SALA DE IMPRENSA - GIS BRASIL 2002
06/03/2002
A QUEM PERTENCE A INFORMAÇÃO?
No dia 23 de abril, à tarde, técnicos das prefeituras de Belo Horizonte, Curitiba e Florianópolis estarão apresentando e debatendo, no Meeting, as políticas adotadas para a disponibilização das informações resultantes dos investimentos em geotecnologias em seus municípios. Polêmico por trazer à tona o questionamento sobre a propriedade de informações elaboradas a partir de recursos públicos, o tema não assusta aos painelistas , unânimes em afirmar a necessidade de uma política definida para esta comercialização. Segundo Thelma Palhares, da Prodabel, Belo Horizonte , “é fundamental que se consolide esta política para que preços, convênios e gratuidades sejam transparentes”. Em seu município a gratuidade está assegurada a instituições sem fins lucrativos, projetos de saúde e igrejas.
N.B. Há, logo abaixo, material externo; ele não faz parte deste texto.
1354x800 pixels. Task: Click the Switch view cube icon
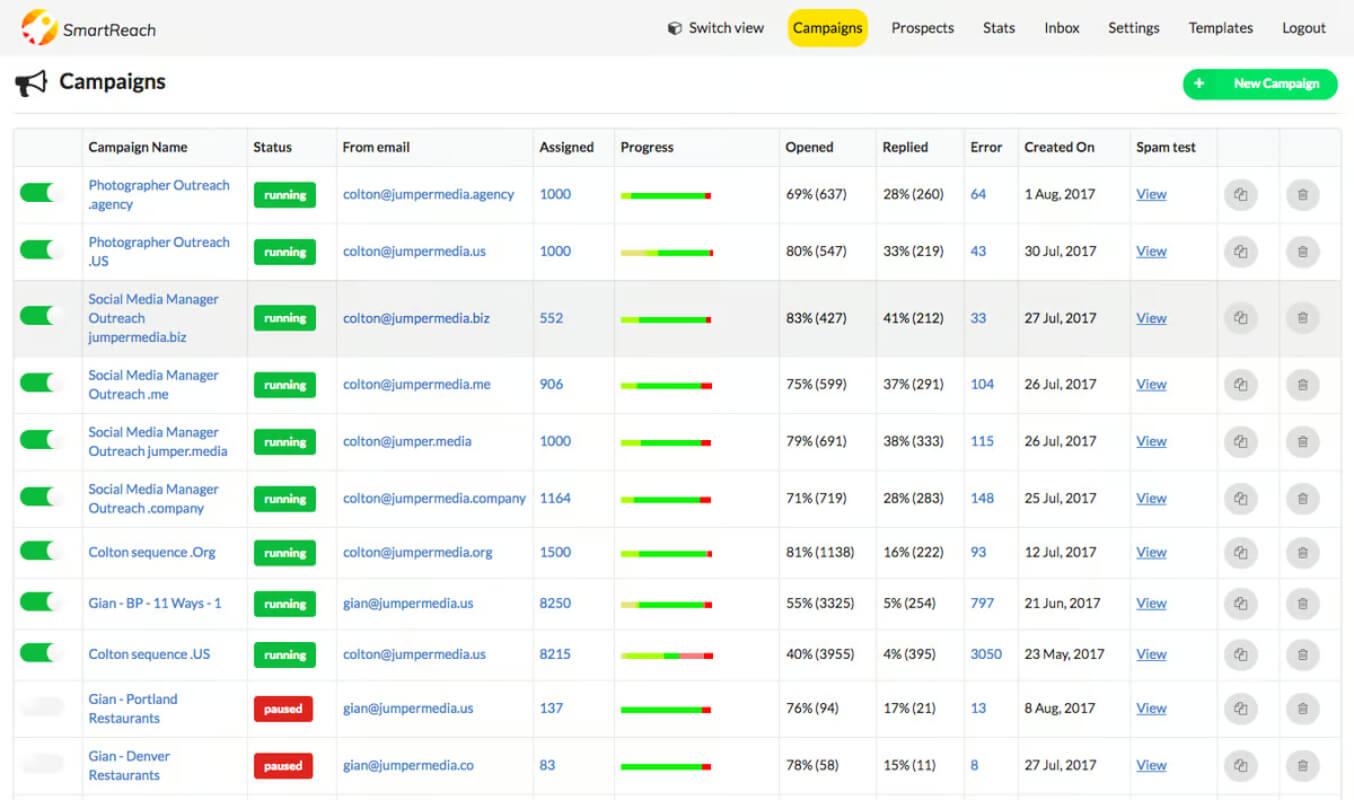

A preocupação com a criação de políticas de comercialização cresce na mesma escala das demandas. A busca por geoinformação há muito ultrapassou os limites da pesquisa e hoje é feita também pelo cidadão comum na procura por subsídios à aprovação dos parcelamentos de solo, fundamentação para litígios e até para isenções fiscais retroativas. Em Belo Horizonte a venda de informações, somente para este público, movimenta cerca de R$ 60 mil ao ano. Um valor considerável mas que, sozinho, não justifica a comercialização por parte das prefeituras. Para Marcelo Vieira Nascimento, do o IPUF – Instituto de Planejamento Urbano de Florianópolis -, a venda de geoinformação não deve visar apenas o lucro. “Em Florianópolis visamos, em primeiro lugar, a democratização da Informação pública de qualidade. Em segundo lugar eu colocaria o endomarketing, isto é, a criação de uma cultura da geoinformação dentro da municipalidade”. Polêmica à parte, é certo que a venda de produtos de geoinformação pode ser uma importante fonte de recursos até para a permanente atualização dos dados e ferramentas. Em Belém do Pará, por exemplo, onde uma política ainda não foi definida, “tudo sai de graça. O volume é enorme pois além das Secretarias de Estado, se um estudante encaminhar um ofício eu entrego o material para ele em meio digital ou plotado”, diz Claudia Burlamarqui, do Laboratório de Geoprocessamento daquele município. O que sai mais caro, afinal?